Os dados evidenciam que investir em saneamento básico é uma política pública de alta rentabilidade social. O valor de R$ 25 bilhões economizados em saúde até 2040 representa apenas uma fração dos benefícios. Ao se reduzir a incidência de doenças relacionadas à falta de infraestrutura sanitária, o Estado libera recursos que poderiam ser direcionados para outras áreas prioritárias, como educação, ciência e inovação.

A persistência de casos de doenças como cólera e leptospirose em pleno século XXI contrasta com o potencial que o Brasil possui para transformar sua realidade. O país já mostrou, em experiências locais, que o saneamento pode ser vetor de qualidade de vida e desenvolvimento econômico. A diferença, agora, será ampliar essas experiências para todo o território, respeitando particularidades regionais e garantindo mecanismos de financiamento sustentáveis.

O desafio é imenso, mas os números indicam que vale a pena enfrentá-lo.

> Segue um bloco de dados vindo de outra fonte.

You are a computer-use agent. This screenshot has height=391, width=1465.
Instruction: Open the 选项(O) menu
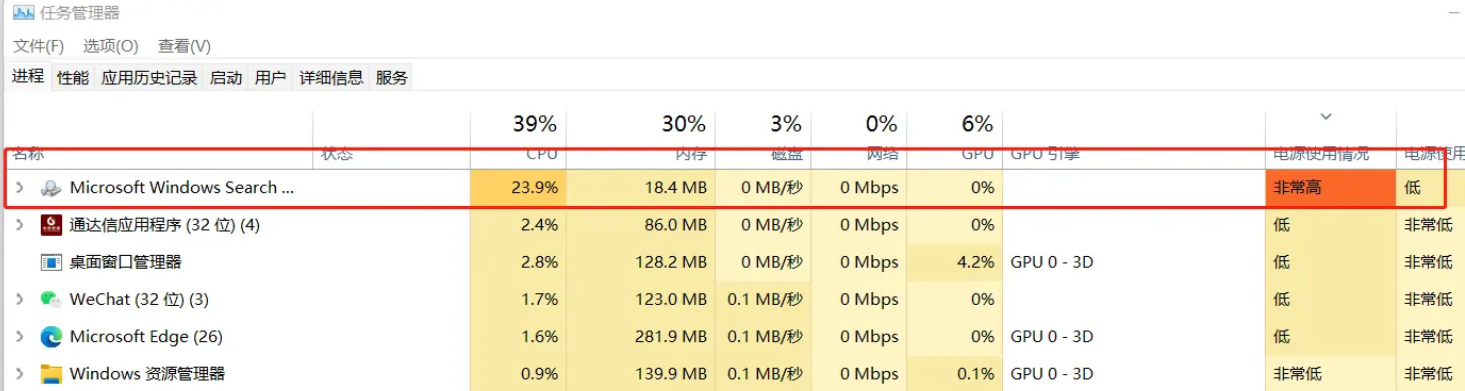coord(111,46)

A universalização do saneamento é mais do que uma promessa legal: é um caminho para salvar vidas, reduzir desigualdades e gerar crescimento econômico. O Brasil, ao perseguir a meta de 2033, tem a chance de dar um salto civilizatório que impactará gerações. O custo da omissão é alto demais, medido em vidas perdidas, doenças evitáveis e recursos desperdiçados. O benefício da ação, por outro lado, se projeta como um legado de saúde, dignidade e prosperidade.